Think of all the information that these hubs carry and then think about what happened on Christmas morning in Nashville. There was not just one intelligence hub targeted –but two and both have ties to the companies that have had data breaches that have affected the infrastructure of the United States.
It’s going to take months to kick elite hackers out of the U.S. government networks they have been quietly rifling through since as far back as March in Washington’s worst cyberespionage attack on record.
Experts say there simply are not enough skilled threat-hunting teams to duly identify all the government and private-sector systems that may have been hacked. FireEye, the cybersecurity company that discovered the intrusion into U.S. agencies and was among the victims, has already tallied dozens of casualties.
It is racing to identify more.
The massive state-sponsored espionage campaign that compromised software maker SolarWinds also targeted Microsoft, as the unfolding investigation into the hacking spree reveals the incident may have been far wider in scope, sophistication, and impact than previously thought.
News of Microsoft’s compromise was first reported by Reuters, which also said the company’s own products were then used to strike other victims by leveraging its cloud offerings, citing people familiar with the matter.

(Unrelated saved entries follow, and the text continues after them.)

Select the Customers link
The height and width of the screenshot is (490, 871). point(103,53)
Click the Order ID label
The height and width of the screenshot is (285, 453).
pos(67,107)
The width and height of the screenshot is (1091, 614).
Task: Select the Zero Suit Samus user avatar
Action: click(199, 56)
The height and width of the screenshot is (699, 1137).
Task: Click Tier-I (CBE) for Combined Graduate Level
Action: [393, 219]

At first Microsoft denied the threat actor had infiltrated its production systems to stage further attacks against its customers.
Characterizing the hack as “a moment of reckoning,” Microsoft president Brad Smith said it has notified over 40 customers located in Belgium, Canada, Israel, Mexico, Spain, the UAE, the UK, and the US that were singled out by the attackers. 44% of the victims are in the information technology sector, including software firms, IT services, and equipment providers.